Cowles, 56, said Roof's father gave him a .45-caliber pistol for his birthday this year, Cowles said.
"I actually talked to him on the phone briefly for just a few moments and he was saying, 'well I'm outside target practicing with my new gun,'" Cowles said, describing a phone call around the time of Roof's birthday in April.
"Nobody in my family had seen anything like this coming," Cowles said, speaking shortly before news of Roof's arrest. "If it is him, and when they catch him, he's got to pay for this."
Previous arrest
In February, Roof unnerved employees working at the Columbiana Centre shopping mall in Columbia, S.C., by asking what they told police were unusual questions about staffing levels.
A patrolling police officer was called over. Roof, becoming increasingly nervous, told him "his parents were pressuring him to get a job," according to a Columbia Police Department incident report.
The incident report said Roof tried to pass them off as breath-freshening strips before admitting that a friend had given the prescription-only drug to him, and the officer arrested him for possession of a controlled substance. The case appeared to still be pending, according to county court records.

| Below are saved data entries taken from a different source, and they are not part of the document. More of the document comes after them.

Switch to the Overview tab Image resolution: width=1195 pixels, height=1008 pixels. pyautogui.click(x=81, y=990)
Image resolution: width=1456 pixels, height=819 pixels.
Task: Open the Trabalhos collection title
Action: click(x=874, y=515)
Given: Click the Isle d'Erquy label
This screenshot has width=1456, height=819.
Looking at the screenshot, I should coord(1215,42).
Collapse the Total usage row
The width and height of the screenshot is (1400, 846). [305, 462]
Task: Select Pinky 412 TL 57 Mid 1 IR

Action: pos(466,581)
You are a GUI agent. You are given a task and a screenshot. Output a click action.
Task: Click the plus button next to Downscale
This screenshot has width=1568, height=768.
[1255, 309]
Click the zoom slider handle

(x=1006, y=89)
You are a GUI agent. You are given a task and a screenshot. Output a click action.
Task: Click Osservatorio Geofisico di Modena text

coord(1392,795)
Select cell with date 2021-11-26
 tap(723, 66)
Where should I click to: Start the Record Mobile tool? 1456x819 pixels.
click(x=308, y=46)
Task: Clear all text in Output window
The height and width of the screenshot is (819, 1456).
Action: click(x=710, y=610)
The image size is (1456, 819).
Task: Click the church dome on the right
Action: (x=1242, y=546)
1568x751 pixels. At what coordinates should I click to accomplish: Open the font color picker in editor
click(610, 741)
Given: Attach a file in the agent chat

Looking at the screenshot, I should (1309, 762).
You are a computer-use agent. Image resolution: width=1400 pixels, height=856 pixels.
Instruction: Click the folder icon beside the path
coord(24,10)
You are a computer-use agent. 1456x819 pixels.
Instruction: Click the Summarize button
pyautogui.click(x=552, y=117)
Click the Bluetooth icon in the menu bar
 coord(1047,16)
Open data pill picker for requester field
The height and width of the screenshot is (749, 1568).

Columbiana Centre banned Roof for a year, but two months later, police were called to the mall again. Roof, described as 1.75 metres tall and weighing 120 lbs, was arrested in the parking lot for trespassing. His car was turned over to his mother, and the mall increased the ban to three years.
Apartheid-era flags
A Facebook profile apparently belonging to Roof was created earlier this year. The only public photograph on the page is a blurry snap of him stood in front of winter-bare trees, looking glumly at the camera, bowl-cut brown hair falling over his forehead.
In the picture, he wears a black jacket that prominently features the flags of apartheid-era South Africa and Rhodesia, now Zimbabwe, from when the two African countries were ruled by the white minority.
The page, which seems to have since been deleted, listed him as having a little over 80 Facebook friends on Thursday morning, but that number appeared to be dropping.
Hate crime investigation
The U.S. Department of Justice said federal authorities would investigate Wednesday's attack as a hate crime, or one motivated by racism or other prejudice.
Roof grew up shuttling between his parents' homes in South Carolina, according to his uncle. His father, Ben Roof, runs his own construction business, and he remarried after divorcing Dylann Roof's mother.
Roof and his older sister, Amber, lived part of the time with their father and the father's wife, Paige, until Ben and Paige divorced.
A woman who answered the cellphone of the suspect's mother Amelia Roof, also known as Amy, declined to comment on Thursday morning.
"We will be doing no interviews ever," she said, before hanging up.